Now, the animosity between the two has led Harimoto to demand that Berg’s voting rights be revoked until he gets his act together.
The Transportation Committee agenda that Thursday afternoon contained three items: a federal grant application for mobility programs; a “complete streets” ordinance that would make Oahu’s roads more pedestrian- and bike-friendly; and a Joint Traffic Management Center.
Berg was fired up, and he used those items to pivot to some of his pet issues, namely the Honolulu rail project and the Leeward Bikeway. Some of the segues were tenuous, but Berg rambled, ranted and raved, as he frequently does.
The frustration was painted all over Committee Chair Harimoto’s face.
He pleaded with Berg to stay on track, citing the Sunshine Law’s requirement that all discussion items be on the agenda. Exasperated, he looked to his colleagues for guidance. He repeatedly threatened, gavel poised, to recess the meeting.
In the weeks since that meeting, the public has learned that Berg’s combative day continued that night at the Waipahu Neighborhood Board meeting, where the police were called. On Wednesday, seemingly every media outlet in Hawaii reported that police had been called a few days before the meeting when Berg, reeking of alcohol, was arguing with Secret Service agents at APEC.
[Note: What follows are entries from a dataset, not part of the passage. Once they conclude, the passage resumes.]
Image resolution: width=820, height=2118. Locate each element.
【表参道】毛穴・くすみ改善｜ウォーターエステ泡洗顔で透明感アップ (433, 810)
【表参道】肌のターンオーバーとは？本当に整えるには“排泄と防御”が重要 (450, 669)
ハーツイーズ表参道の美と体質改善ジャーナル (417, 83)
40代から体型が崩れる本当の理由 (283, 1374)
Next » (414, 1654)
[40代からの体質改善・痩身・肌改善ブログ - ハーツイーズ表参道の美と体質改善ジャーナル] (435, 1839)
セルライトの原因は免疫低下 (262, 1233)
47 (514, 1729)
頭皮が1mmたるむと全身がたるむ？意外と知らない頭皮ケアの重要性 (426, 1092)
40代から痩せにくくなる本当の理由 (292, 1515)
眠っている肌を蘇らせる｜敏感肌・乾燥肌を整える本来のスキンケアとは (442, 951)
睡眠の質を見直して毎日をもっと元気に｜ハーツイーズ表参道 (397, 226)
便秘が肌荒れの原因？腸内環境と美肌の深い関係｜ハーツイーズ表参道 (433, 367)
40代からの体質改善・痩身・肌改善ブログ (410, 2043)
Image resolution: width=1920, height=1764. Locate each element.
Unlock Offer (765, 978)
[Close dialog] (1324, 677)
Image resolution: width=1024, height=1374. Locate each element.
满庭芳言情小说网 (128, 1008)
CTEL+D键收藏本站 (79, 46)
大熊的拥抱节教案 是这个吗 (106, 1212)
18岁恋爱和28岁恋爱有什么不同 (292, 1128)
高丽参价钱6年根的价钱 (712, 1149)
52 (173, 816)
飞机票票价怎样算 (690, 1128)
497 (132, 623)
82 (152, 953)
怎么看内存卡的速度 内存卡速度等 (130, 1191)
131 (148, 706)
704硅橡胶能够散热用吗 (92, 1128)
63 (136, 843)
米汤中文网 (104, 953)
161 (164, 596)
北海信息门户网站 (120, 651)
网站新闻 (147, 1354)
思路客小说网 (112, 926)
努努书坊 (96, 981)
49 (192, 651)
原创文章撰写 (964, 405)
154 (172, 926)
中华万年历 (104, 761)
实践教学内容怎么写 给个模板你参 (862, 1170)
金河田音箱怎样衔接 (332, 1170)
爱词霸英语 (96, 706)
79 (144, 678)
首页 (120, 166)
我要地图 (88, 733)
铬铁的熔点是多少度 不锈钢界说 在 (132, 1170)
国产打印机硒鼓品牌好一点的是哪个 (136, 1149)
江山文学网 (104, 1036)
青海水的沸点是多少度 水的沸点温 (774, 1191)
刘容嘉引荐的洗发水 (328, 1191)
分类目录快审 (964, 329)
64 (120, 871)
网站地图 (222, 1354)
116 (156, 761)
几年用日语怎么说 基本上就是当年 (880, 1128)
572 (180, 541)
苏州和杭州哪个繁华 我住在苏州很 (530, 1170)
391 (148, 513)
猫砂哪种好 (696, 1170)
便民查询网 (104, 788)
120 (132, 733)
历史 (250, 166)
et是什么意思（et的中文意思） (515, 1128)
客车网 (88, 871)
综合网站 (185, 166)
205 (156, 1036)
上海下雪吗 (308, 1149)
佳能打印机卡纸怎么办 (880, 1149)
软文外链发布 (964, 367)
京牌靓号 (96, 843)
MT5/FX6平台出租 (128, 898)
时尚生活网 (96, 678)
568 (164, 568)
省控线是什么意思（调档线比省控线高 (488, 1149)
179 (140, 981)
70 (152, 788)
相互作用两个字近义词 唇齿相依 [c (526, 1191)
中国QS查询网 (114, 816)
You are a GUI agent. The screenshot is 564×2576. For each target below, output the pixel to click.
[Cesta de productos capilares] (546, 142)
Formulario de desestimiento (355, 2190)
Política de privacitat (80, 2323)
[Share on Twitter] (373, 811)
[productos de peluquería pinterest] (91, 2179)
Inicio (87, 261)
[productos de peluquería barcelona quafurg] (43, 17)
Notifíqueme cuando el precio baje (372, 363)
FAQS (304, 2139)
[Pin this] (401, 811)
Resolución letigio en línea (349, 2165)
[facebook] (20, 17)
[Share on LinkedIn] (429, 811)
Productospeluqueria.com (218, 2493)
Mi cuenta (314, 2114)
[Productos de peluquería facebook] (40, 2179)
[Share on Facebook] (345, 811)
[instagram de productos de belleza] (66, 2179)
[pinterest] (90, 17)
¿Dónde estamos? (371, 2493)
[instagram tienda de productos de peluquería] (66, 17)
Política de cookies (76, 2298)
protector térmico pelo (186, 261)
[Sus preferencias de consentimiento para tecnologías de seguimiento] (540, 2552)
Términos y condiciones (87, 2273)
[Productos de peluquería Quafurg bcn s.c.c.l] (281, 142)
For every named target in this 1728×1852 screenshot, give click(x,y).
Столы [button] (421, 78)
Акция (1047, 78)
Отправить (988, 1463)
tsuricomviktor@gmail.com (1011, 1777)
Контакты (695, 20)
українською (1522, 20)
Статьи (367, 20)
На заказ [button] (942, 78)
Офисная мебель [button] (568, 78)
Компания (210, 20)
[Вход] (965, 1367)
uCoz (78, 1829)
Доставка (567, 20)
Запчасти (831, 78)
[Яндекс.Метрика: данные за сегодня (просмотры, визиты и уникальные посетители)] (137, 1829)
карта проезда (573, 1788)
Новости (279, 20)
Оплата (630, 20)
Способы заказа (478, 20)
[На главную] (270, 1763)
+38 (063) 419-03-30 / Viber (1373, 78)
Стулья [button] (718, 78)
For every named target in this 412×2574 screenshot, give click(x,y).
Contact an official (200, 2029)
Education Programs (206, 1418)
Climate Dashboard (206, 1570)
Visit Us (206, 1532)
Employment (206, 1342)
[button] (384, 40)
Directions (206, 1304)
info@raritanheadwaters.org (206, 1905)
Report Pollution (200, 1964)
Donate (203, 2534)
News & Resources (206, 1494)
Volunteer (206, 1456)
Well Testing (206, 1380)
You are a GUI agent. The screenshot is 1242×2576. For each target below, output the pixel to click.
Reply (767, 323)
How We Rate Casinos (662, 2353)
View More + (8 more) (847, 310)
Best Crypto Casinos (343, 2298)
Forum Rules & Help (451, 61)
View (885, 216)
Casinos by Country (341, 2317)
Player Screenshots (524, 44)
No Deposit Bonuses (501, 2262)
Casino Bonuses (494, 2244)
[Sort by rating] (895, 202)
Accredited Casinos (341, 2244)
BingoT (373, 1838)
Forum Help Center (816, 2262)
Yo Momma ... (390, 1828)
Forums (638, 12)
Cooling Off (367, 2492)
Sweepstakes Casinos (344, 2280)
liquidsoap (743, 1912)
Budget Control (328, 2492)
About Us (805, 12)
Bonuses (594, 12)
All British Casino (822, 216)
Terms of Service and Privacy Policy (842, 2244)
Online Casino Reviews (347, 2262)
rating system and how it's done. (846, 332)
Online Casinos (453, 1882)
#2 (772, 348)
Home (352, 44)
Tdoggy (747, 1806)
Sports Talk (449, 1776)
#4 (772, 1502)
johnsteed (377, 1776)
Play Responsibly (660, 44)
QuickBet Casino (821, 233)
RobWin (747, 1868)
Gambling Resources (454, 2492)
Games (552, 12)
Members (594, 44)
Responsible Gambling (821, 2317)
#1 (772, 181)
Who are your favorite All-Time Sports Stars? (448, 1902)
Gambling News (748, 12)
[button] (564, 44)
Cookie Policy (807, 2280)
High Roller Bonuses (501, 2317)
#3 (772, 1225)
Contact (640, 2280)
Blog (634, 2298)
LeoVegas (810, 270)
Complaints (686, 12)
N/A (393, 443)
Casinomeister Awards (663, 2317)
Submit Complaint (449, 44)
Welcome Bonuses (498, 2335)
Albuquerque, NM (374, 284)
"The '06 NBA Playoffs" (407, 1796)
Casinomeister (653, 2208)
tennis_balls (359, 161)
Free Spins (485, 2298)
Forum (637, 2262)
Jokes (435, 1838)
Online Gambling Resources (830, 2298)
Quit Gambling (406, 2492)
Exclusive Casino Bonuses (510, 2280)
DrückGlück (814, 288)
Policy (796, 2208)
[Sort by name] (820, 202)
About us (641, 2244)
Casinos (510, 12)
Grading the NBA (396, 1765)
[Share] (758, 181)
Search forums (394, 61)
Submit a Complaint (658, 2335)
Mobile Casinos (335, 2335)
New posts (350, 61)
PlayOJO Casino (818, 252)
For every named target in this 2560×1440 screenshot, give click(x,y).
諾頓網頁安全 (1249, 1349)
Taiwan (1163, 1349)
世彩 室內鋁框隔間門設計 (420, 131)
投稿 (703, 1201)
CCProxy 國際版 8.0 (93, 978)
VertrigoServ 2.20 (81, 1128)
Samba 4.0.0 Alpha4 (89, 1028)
Now we’ve also learned that Harimoto’s frustrations with Berg haven’t subsided. In a letter sent to Council Chair Ernie Martin, Harimoto described those events and others and requested that Berg be removed as a voting member of all Council committees.
“I ask that you take this action to impress upon him the seriousness of the situation and to give the public some assurance that the Council does not condone such behavior,” Harimoto wrote to Martin on Nov. 23.
Read the full letter, as well as Harimoto’s Nov. 22 letter to the Honolulu Neighborhood Commission in which he raised similar concerns:
Martin shot down Harimoto’s request, saying it would unfairly punish Berg’s constituents. His staff provided the following written statement to Civil Beat:
“I understand the concerns raised by Councilmember Tom Berg’s recent behavior in public. I have reviewed the complaints against him and strongly cautioned him to be more mindful and respectful of all audiences. But to reprimand Councilman Berg in the manner that is being suggested would deprive the residents of District 1 of representation on the City Council. There are a number of legislative issues of critical importance to his community and I believe his constituents are entitled to a voice in the decision making.”
On Wednesday, when he was asked about the police report alleging the disagreement with the Secret Service, Berg said Harimoto “is looking to squash and muzzle me.”
“This is a character assassination by Breene Harimoto. He’s very upset that I’m trying to discuss the rail. There are superior products, a quieter system, a better system,” Berg said. “My efforts at the City Council have irritated Breene Harimoto, and he’s fishing for anything he can.”
Harimoto denied that allegation Wednesday.
“I assure you there’s no vendetta, it has nothing to do with rail,” he told Civil Beat. “This is not about Councilmember Berg’s view on rail. It’s not about his passion. It’s not about punishing him. It’s really about his behavior.
“When it gets to the point where people are saying they’re afraid, they’re scared, they feel threatened, I believe the Council has a legal and moral obligation to do something,” Harimoto told Civil Beat Wednesday. “I don’t believe we can just turn the other way.”
Harimoto also denied having anything to do with the police report. His Nov. 23 letter to Martin might have drawn other media outlets’ attention to the incident. Civil Beat learned of its existence from other sources.